ACTIVITY =>
Images excluded, return every record exactly as it reads.

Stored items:
===============

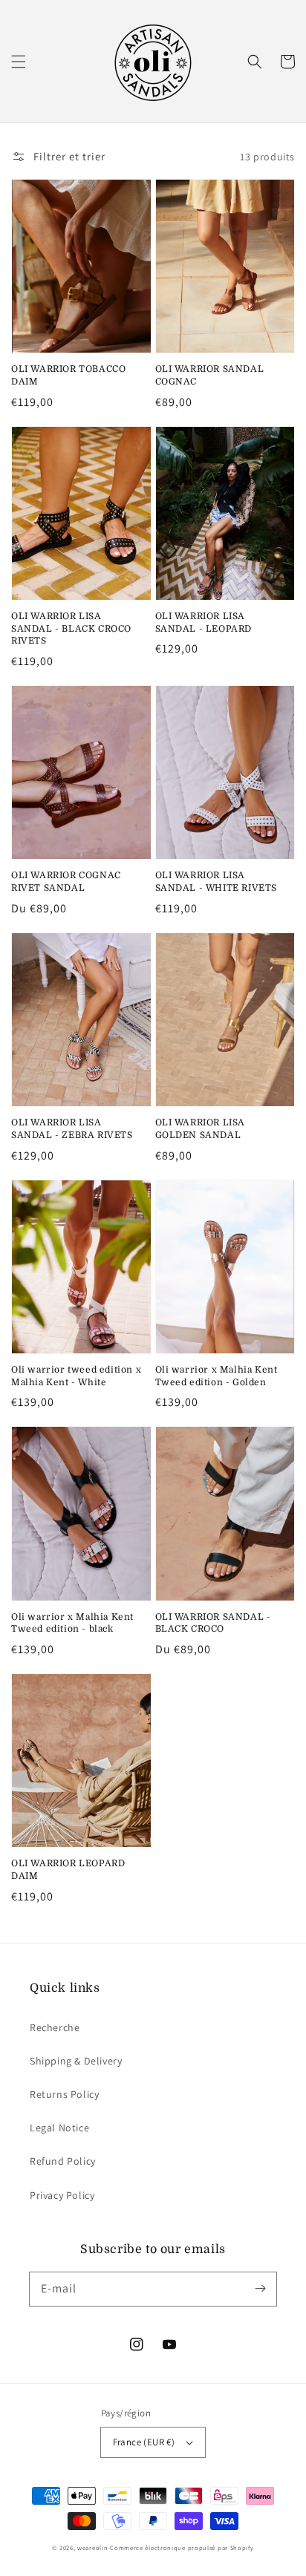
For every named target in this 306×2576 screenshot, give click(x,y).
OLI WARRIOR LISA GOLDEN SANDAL (200, 1128)
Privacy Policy (62, 2195)
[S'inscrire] (260, 2288)
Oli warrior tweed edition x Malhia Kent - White (76, 1375)
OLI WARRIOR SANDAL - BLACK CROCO (213, 1623)
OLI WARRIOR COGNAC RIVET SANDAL (66, 881)
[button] (18, 61)
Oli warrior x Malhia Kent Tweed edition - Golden (216, 1375)
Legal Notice (59, 2127)
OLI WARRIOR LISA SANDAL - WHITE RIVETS (216, 881)
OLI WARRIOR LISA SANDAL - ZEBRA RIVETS (72, 1128)
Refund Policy (63, 2161)
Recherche (54, 2027)
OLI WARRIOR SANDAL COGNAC (209, 375)
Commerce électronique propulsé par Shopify (181, 2547)
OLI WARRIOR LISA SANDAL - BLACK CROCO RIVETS (71, 629)
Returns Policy (64, 2094)
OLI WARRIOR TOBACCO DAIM (68, 375)
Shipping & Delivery (76, 2060)
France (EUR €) (144, 2442)
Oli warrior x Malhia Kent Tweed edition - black (72, 1623)
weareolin (92, 2547)
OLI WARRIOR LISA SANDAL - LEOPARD (204, 622)
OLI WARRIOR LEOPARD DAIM (68, 1869)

===============

RESPONSE =>
For every named target in this 306×2576 screenshot, give click(x,y).
OLI WARRIOR LISA GOLDEN SANDAL (200, 1128)
Privacy Policy (62, 2195)
[S'inscrire] (260, 2288)
Oli warrior tweed edition x Malhia Kent - White (76, 1375)
OLI WARRIOR SANDAL - BLACK CROCO (213, 1623)
OLI WARRIOR COGNAC RIVET SANDAL (66, 881)
[button] (18, 61)
Oli warrior x Malhia Kent Tweed edition - Golden (216, 1375)
Legal Notice (59, 2127)
OLI WARRIOR LISA SANDAL - WHITE RIVETS (216, 881)
OLI WARRIOR LISA SANDAL - ZEBRA RIVETS (72, 1128)
Refund Policy (63, 2161)
Recherche (54, 2027)
OLI WARRIOR SANDAL COGNAC (209, 375)
Commerce électronique propulsé par Shopify (181, 2547)
OLI WARRIOR LISA SANDAL - BLACK CROCO RIVETS (71, 629)
Returns Policy (64, 2094)
OLI WARRIOR TOBACCO DAIM (68, 375)
Shipping & Delivery (76, 2060)
France (EUR €) (144, 2442)
Oli warrior x Malhia Kent Tweed edition - black (72, 1623)
weareolin (92, 2547)
OLI WARRIOR LISA SANDAL - LEOPARD (204, 622)
OLI WARRIOR LEOPARD DAIM (68, 1869)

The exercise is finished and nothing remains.